Cosmopolitans keep running streaks, and Duolingo streaks, while placing a great deal of respect on the number of books they’ve read in the past year, disregarding the actual level of improvement in their ability to think. What made quantitative data, raw numbers, so important for measuring human ability?
One answer lies in the seductive clarity of numbers. In an increasingly complex world, metrics offer a sense of objectivity, comparability, and control. They allow us to rank, optimize, and evaluate across contexts that would otherwise remain opaque. Governments rely on performance indicators, companies track engagement, and individuals measure productivity and self-improvement. Numbers travel well: they are portable, legible, and easy to aggregate. But as Nguyen warns, this portability comes at a cost, “Data is powerful because it’s universal. The cost is context”.

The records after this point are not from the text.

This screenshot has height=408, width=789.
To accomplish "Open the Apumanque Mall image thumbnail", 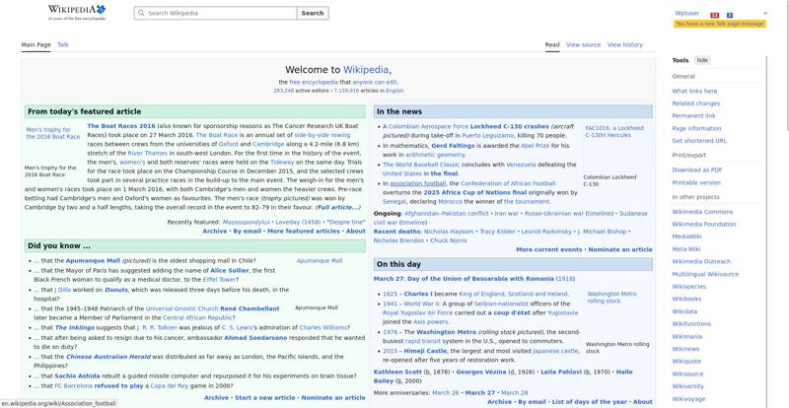I will tap(319, 261).
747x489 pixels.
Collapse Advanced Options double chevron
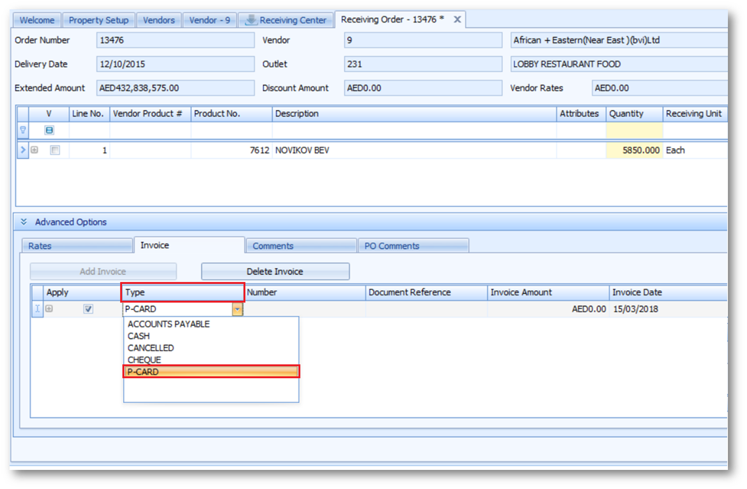coord(24,222)
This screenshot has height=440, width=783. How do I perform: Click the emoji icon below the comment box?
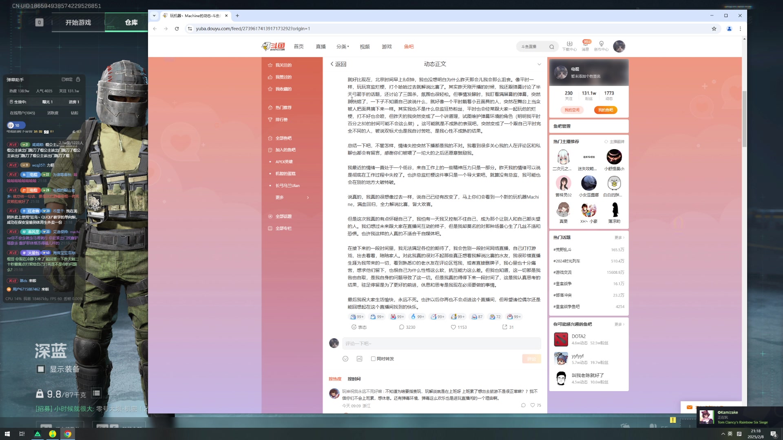coord(345,359)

This trade-off between universality and context is not accidental, it is built into the very structure of data. For data to function at scale, it must be standardized. It must reduce the richness of lived experience into categories that can be consistently measured and compared. In doing so, it necessarily strips away nuance. Nguyen calls this process decontextualization: the transformation of situated, meaningful experiences into abstract, transferable units. Consider something as simple as grading. A teacher may provide detailed, qualitative feedback on a student’s essay, engaging with their intentions, strengths, and areas for improvement, but alongside this feedback sits a letter grade. The grade is what travels: it can be averaged, compared, and evaluated by institutions. Yet everything that made the feedback meaningful, its sensitivity to context, its responsiveness to the individual, is lost in translation.

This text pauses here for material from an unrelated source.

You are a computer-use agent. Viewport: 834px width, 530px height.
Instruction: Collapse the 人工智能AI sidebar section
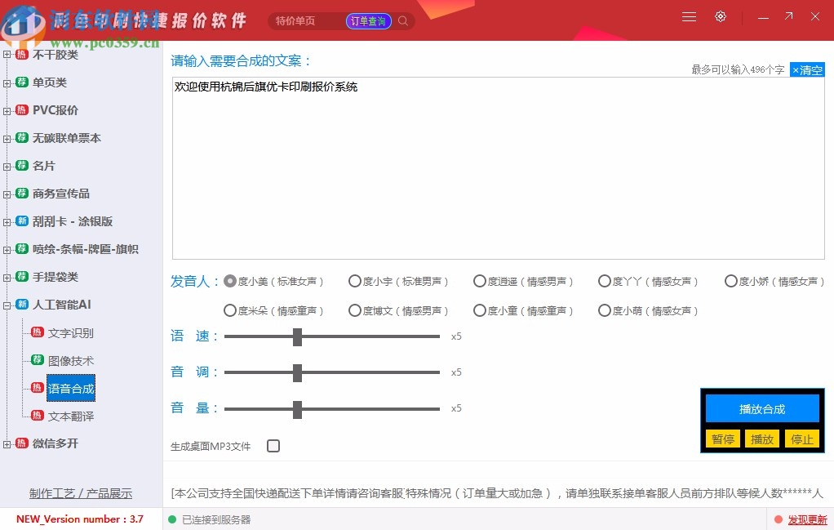(x=7, y=305)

In the cultural sphere, Nguyen recounts a conversation with AI researchers attempting to define “good art” using Netflix engagement data. The problem is obvious: engagement is not the same as artistic value. Art can challenge, unsettle, or transform us in ways that are not captured by viewing hours, but engagement is measurable, and therefore usable. “It’s very unlikely that there will ever be any such dataset” that fully captures artistic value, Nguyen notes.
Nowhere is this shift toward measurable value more visible than in the wellness and self-improvement cultures flourishing on platforms like TikTok. The platform’s recommendation system is built to optimize for engagement, watch time, likes, shares, metrics that are easily quantified and endlessly scalable. As a result, content that performs well is not necessarily what is most insightful or beneficial, but what is most engaging. This creates a subtle but powerful slippage between visibility and value. As reporting and research have shown, TikTok’s algorithm systematically amplifies content that maximizes time spent on the app, regardless of its qualitative merits. In Nguyen’s terms, engagement becomes a proxy for meaning, despite the fact that the two are only loosely connected at best.

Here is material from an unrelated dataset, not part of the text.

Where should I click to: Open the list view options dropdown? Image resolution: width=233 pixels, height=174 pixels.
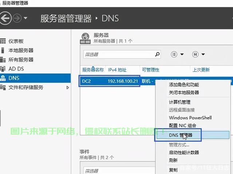click(x=177, y=54)
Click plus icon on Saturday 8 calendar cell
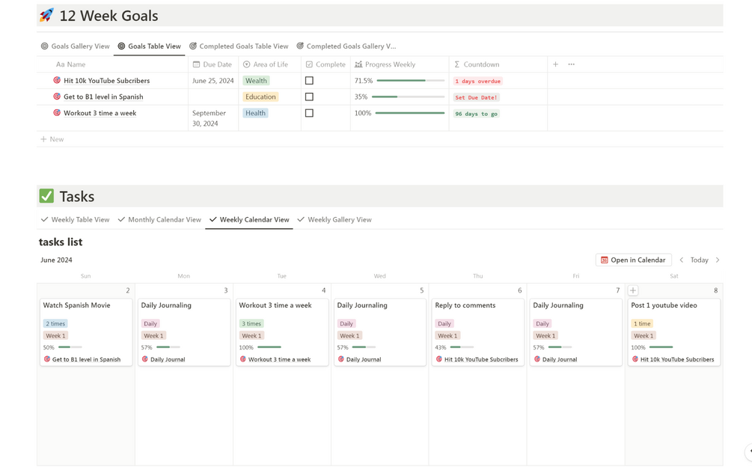Screen dimensions: 752x470 pos(633,290)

Within the self-improvement sphere, this logic shapes not just what content is seen, but what kinds of practices are promoted. Popular formats like “5 habits to fix your life,” “30-day challenges,” “dopamine detox routines,” translate complex psychological and existential questions into measurable actions. These formats thrive because they are easily reproducible and quantifiable: they offer clear steps and visible outcomes. But in doing so, they often strip away the context that makes such practices meaningful or effective. A morning routine becomes a checklist rather than a reflection of individual needs, and mental health is a set of symptoms to count rather than an experience to interpret. Studies of TikTok mental health content show that much of it is produced by non-experts and varies widely in quality, yet gains authority through visibility and repetition rather than rigor.
Users are encouraged to track, optimize, and display their self-improvement in numerical terms. While such metrics can be motivating, research suggests they can also produce anxiety, dependency, and a narrowing of motivation. The metric itself replaces the underlying goal through perversion of emotion. A person may begin exercising to feel better, but continue primarily to avoid “breaking the streak.” In this way, Nguyen’s concept of value capture becomes more tangible. Metrics does just measure the activity, rather it reshapes its meaning.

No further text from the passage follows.